ICRC Bulletin No. 1 - Lebanon/Israel (12-18 July 2006)

Smoke rises above a Lebanese port after an Israeli attack 17 July 2006. (Peter Speetjens/IRIN)

General situation

The conflict in Lebanon and northern Israel is having a serious impact on civilians.


According to official sources, more than 650 people have been wounded and more than 180 killed in Lebanon since the conflict broke out on 12 July. The south is the area that has witnessed the most violence and casualties but the southern suburbs of Beirut, the Bekaa valley and the north have suffered as well.

More than 100 villages and towns have been targeted in sea, land or air attacks (or a combination thereof). Although a great many people are fleeing the south and the southern suburbs of Beirut, their numbers are impossible to estimate at this time. Displaced persons are mostly staying in overcrowded schools and outdoor parks. Moreover, tens of thousands of people have crossed into Syria.

Many areas have suffered considerable destruction in the south and in the southern suburbs of Beirut. Entire buildings have collapsed on top of their residents.

Many major and minor roads and bridges have been bombed in the south, the Bekaa valley and the north. Some villages have lost their only road and people can only leave them on foot. The airport runways have been hit several times and seaports have also been targeted in Beirut, the south and the north.

People are rushing to shops and supermarkets to stock up on food, water, batteries and other necessities for fear of a prolonged crisis. Official sources assert that fuel reserves are sufficient for the immediate future. However, several fuel tanks in three locations on the coast have been bombed in the past days.

At present, the principal medical concern is the transfer of patients to hospitals. This includes the war-wounded and other persons in need of urgent medical care. Owing to the damaged road infrastructure and ongoing military operations, the Lebanese Red Cross, which provides most of the ambulance services in the country, has been very limited in its ability to act.
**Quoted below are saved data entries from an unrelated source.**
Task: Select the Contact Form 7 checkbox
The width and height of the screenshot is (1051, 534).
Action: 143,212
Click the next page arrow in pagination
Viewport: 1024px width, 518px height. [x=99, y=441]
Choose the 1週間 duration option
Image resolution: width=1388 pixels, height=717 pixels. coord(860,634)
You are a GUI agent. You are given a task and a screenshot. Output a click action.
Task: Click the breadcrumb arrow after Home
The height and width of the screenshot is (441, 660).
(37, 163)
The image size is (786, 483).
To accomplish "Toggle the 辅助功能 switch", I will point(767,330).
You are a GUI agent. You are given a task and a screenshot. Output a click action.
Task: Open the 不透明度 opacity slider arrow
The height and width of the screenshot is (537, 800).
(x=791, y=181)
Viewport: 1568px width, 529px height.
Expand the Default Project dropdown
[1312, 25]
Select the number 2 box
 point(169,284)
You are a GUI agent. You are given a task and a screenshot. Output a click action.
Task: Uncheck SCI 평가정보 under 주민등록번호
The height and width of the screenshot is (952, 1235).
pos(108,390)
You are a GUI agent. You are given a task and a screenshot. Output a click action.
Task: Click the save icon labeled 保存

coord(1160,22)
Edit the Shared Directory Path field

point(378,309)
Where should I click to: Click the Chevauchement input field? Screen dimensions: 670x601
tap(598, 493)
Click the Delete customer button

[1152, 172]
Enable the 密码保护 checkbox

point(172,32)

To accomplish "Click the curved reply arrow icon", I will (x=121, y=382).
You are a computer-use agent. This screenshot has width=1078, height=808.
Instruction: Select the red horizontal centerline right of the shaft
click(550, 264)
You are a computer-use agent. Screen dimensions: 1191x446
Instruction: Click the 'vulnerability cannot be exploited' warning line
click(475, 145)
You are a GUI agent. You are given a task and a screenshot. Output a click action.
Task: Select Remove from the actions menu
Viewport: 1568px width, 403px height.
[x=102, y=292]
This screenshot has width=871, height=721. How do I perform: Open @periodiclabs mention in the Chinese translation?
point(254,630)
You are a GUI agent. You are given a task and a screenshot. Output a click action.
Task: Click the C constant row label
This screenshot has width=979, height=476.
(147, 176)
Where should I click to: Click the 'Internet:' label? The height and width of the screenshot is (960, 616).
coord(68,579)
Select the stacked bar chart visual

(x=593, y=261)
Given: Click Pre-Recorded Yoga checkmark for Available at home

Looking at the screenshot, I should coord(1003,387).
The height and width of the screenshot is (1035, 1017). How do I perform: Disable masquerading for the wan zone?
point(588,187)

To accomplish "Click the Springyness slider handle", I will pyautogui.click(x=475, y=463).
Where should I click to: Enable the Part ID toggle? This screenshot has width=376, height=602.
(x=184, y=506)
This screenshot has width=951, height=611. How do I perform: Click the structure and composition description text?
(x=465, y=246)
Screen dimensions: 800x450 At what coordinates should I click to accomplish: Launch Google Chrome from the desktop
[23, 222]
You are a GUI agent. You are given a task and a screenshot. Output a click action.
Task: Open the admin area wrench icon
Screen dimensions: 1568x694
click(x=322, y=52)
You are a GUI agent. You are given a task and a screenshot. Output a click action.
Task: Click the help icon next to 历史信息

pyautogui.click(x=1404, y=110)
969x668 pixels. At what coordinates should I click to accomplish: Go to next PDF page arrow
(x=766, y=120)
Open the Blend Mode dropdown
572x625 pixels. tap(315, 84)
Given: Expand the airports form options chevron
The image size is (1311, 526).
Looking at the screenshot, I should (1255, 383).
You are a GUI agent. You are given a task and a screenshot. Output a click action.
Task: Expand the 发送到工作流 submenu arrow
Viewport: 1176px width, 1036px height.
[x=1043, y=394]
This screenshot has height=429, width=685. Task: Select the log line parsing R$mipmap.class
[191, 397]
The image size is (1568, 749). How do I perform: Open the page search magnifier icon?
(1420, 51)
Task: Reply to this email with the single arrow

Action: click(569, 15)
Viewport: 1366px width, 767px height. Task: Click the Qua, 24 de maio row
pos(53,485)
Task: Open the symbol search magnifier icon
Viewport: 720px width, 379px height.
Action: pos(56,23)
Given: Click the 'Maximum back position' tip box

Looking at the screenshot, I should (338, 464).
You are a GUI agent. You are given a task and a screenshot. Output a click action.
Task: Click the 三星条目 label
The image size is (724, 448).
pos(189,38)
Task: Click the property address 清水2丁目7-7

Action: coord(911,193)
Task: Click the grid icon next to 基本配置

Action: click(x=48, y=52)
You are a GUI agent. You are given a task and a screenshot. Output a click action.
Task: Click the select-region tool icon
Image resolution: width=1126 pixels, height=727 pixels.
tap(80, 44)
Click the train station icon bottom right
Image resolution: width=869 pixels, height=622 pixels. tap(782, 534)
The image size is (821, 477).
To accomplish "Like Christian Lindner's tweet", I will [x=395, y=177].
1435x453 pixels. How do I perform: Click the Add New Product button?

Since hostilities began on 12 July, cities and villages in northern Israel have been hit by rockets reaching as far south as Tiberias and Haifa, Israel’s third largest city. Twelve civilians have reportedly been killed and over 50 severely wounded in attacks on Nahariya, Safed, Meron and Haifa.

According to latest news, Hezbollah rockets hit a three-story building in Haifa, reportedly causing injuries.

International Red Cross and Red Crescent Movement action


The ICRC is currently working with the Lebanese Red Cross Society to ensure that the Society’s ambulance services remain operational to the widest extent possible. It is increasing its support for medical and ambulance services and stepping up its capacity to assist internally displaced persons and other vulnerable people.

The first ICRC relief items - two truckloads of food and medical supplies - reached Beirut on 18 July.

The ICRC has so far been unable to conduct operations in the field. Its staff based in Beirut, Tyre and Nabatiyeh are monitoring the situation as best they can and working closely with Lebanese Red Cross teams in their areas. The ICRC is also coordinating assessments of the situation and planning for further relief operations with the International Federation of Red Cross and Red Crescent Societies and the Lebanese Red Cross.

The Lebanese Red Cross has been among the humanitarian organizations most active in the south. Its ambulances have been transporting the wounded and the sick to hospitals and other medical facilities and its volunteers have been providing medical assistance for people fleeing the conflict zone. The Lebanese Red Cross, which has mobilized 2,000 volunteers, has 200 ambulances and three fully equipped operation rooms available in the south and north and in Beirut and the Bekaa valley. Between 12 July and the morning of 18 July Lebanese Red Cross ambulances transported 104 wounded and 90 other people requiring emergency treatment. It also removed 30 bodies.

In an incident on 13 July three volunteers were wounded when an ambulance was hit.


The Magen David Adom in Israel (MDA) has been on high alert since the beginning of the crisis.

The ICRC carried out a joint assessment mission with the MDA in affected areas of northern Israel over the weekend. The ICRC is assisting the MDA in its efforts to provide medical and other humanitarian services.

On 17 July the MDA issued a press release on its activities during the current crisis, stating that a fleet of life-saving vehicles (750 standard ambulances and mobile intensive-care units) spread across the entire country stood ready to operate with medical teams.

The MDA is also providing people in northern regions with essential supplies.